§§ 670, 675 BGB; §§ 91 Abs. 1 S. 1, 104 ZPO; § 5 RVG; Nrn. 3202, 3401, 7003 bis 7006, Vorbem. 7 Abs. 1 S. 2 VV RVG
Leitsatz
Beauftragt der Hauptbevollmächtigte einer Partei gegen ein Honorar einen Terminsvertreter, um den Anfall von abrechenbaren Kosten in einer das Honorar übersteigenden Höhe zu vermeiden, stellt das vereinbarte Honorar die Gegenleistung allein für die Wahrnehmung des Termins im eigenen Gebühreninteresse des Hauptbevollmächtigten dar und kann der Partei nicht als Aufwendung des Hauptbevollmächtigten in Rechnung gestellt werden (Anschluss an BGH, Beschl. 9.5.2023 – VIII ZB 53/21).
BGH, Beschl. v. 22.5.2023 – VIa ZB 22/22
I. Sachverhalt
Der in München wohnhafte Kläger beauftragte in Düsseldorf ansässige Rechtsanwälte (im Folgenden Hauptbevollmächtigte), vor dem LG München I Ansprüche gegen die Beklagte im Zusammenhang mit dem sogenannten "Dieselskandal" geltend zu machen. In der mündlichen Verhandlung vor dem LG trat für den Kläger ein in München ansässiger Rechtsanwalt auf, dem die Hauptbevollmächtigten eine Terminsvollmacht erteilt hatten. Das LG gab der Klage im Wesentlichen statt und erlegte die Kosten des Rechtsstreits der Beklagten auf. Dagegen legte die Beklagte Berufung ein. In der Verhandlung vor dem OLG München wurde der Kläger erneut durch einen in München ansässigen Rechtsanwalt unter Vorlage einer Terminsvollmacht seiner Hauptbevollmächtigten vertreten. Das Berufungsgericht wies die Berufung der Beklagten kostenpflichtig zurück.

[Quelldaten]
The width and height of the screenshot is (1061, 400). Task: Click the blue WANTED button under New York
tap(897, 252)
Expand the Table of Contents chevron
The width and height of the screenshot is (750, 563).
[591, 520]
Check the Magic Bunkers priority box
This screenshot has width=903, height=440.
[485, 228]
* * *
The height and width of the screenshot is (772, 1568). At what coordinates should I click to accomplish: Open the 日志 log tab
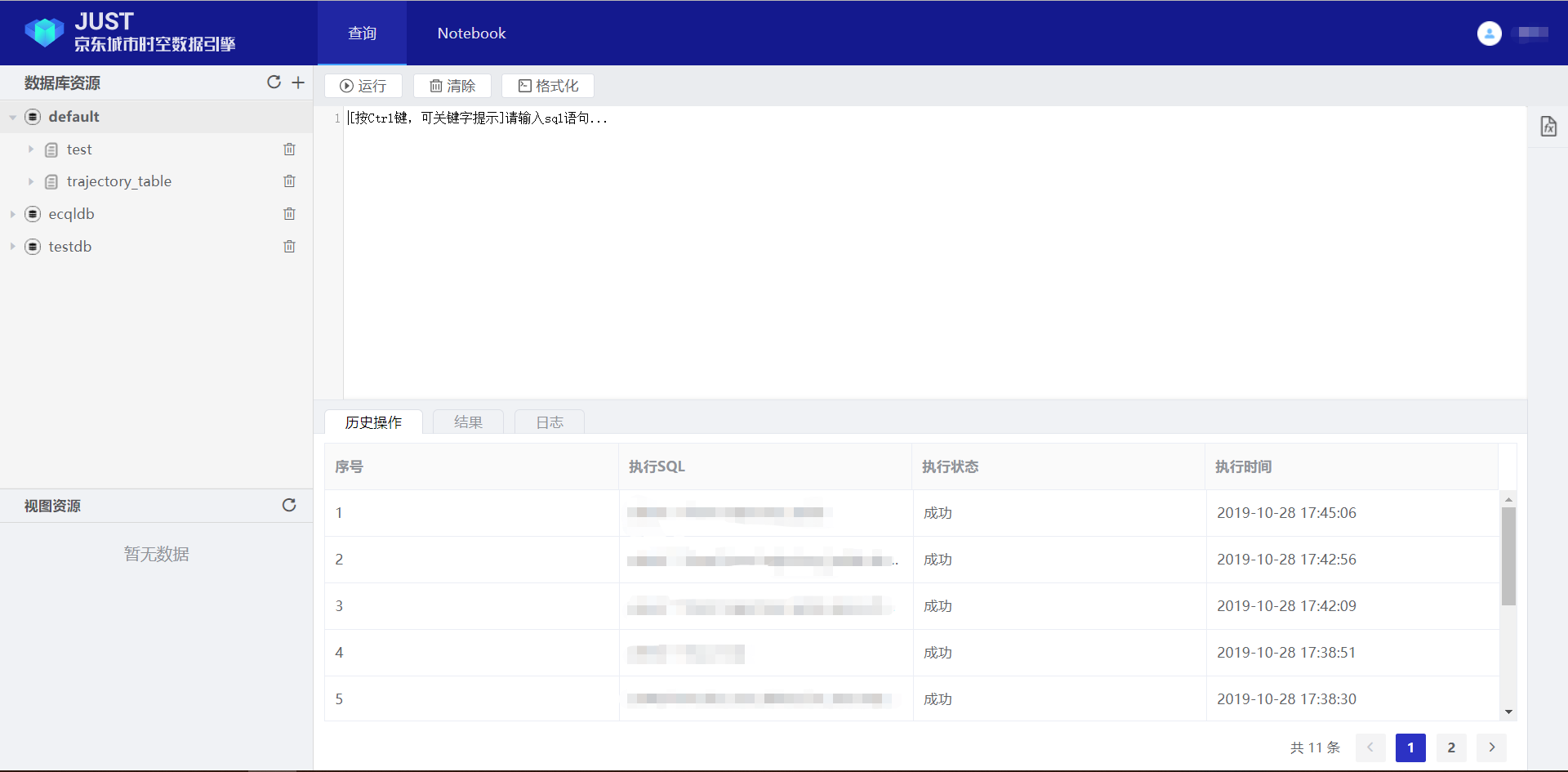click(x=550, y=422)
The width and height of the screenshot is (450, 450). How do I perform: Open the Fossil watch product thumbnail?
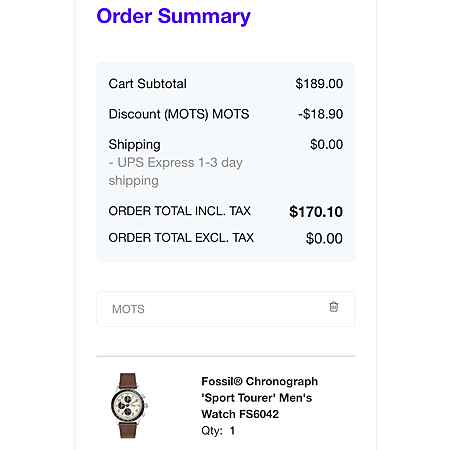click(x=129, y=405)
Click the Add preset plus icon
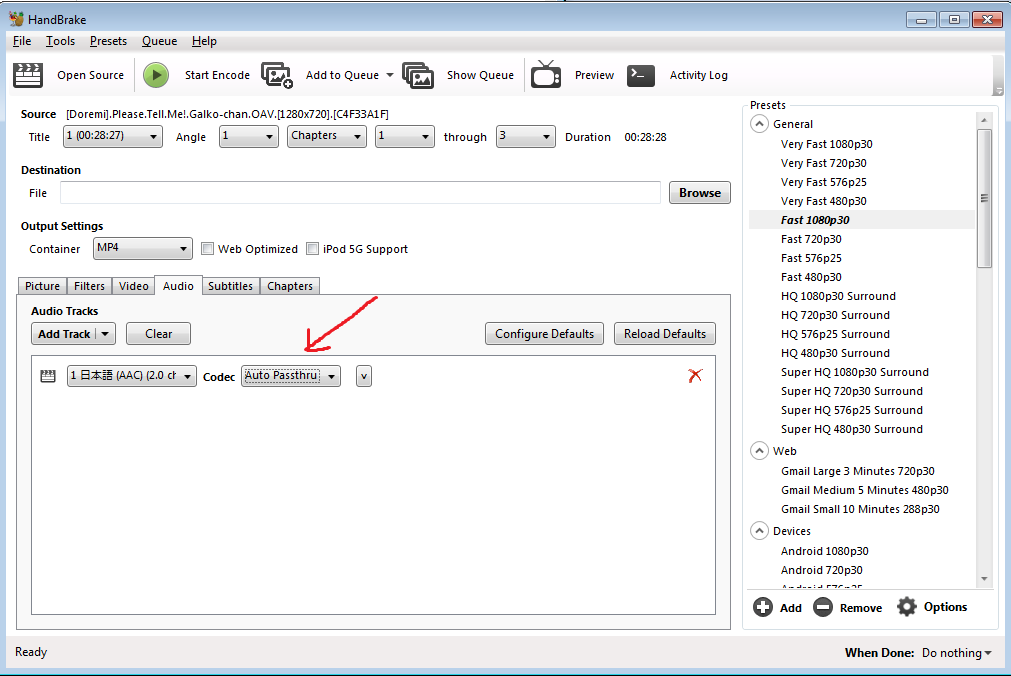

IHRE AUFGABEN:
1. Geben Sie aus dem Text über die Kosten eines Terminsvertreters den Abschnitt wörtlich wieder, der mit „BGH, Beschl. v.“ beginnt und bis einschließlich „Beklagten kostenpflichtig zurück.“ reicht.
2. Führen Sie den Text über die Kosten eines Terminsvertreters im Anschluss an seinen letzten Satz fort.

LÖSUNGEN:
1.
BGH, Beschl. v. 22.5.2023 – VIa ZB 22/22
I. Sachverhalt
Der in München wohnhafte Kläger beauftragte in Düsseldorf ansässige Rechtsanwälte (im Folgenden Hauptbevollmächtigte), vor dem LG München I Ansprüche gegen die Beklagte im Zusammenhang mit dem sogenannten "Dieselskandal" geltend zu machen. In der mündlichen Verhandlung vor dem LG trat für den Kläger ein in München ansässiger Rechtsanwalt auf, dem die Hauptbevollmächtigten eine Terminsvollmacht erteilt hatten. Das LG gab der Klage im Wesentlichen statt und erlegte die Kosten des Rechtsstreits der Beklagten auf. Dagegen legte die Beklagte Berufung ein. In der Verhandlung vor dem OLG München wurde der Kläger erneut durch einen in München ansässigen Rechtsanwalt unter Vorlage einer Terminsvollmacht seiner Hauptbevollmächtigten vertreten. Das Berufungsgericht wies die Berufung der Beklagten kostenpflichtig zurück.

2.
Der Kläger hat, soweit für das Rechtsbeschwerdeverfahren von Interesse, für die erste und die zweite Instanz neben den Terminsgebühren Kosten für die Terminsvertreter i.H.v. 200,00 EUR und 220,00 EUR zzgl. Umsatzsteuer, mithin von 499,80 EUR, nebst Zinsen angemeldet. Hierzu hat er an die Hauptbevollmächtigten gerichtete Rechnungen der Terminsvertreter über mit diesen vereinbarte Pauschalvergütungen nebst Umsatzsteuer vorgelegt.
In seinem Kostenfestsetzungsbeschluss hat das LG die Kosten für die Terminsvertreter abgesetzt. Die dagegen gerichtete sofortige Beschwerde des Klägers ist erfolglos geblieben (OLG München NJW-RR 2022, 1506).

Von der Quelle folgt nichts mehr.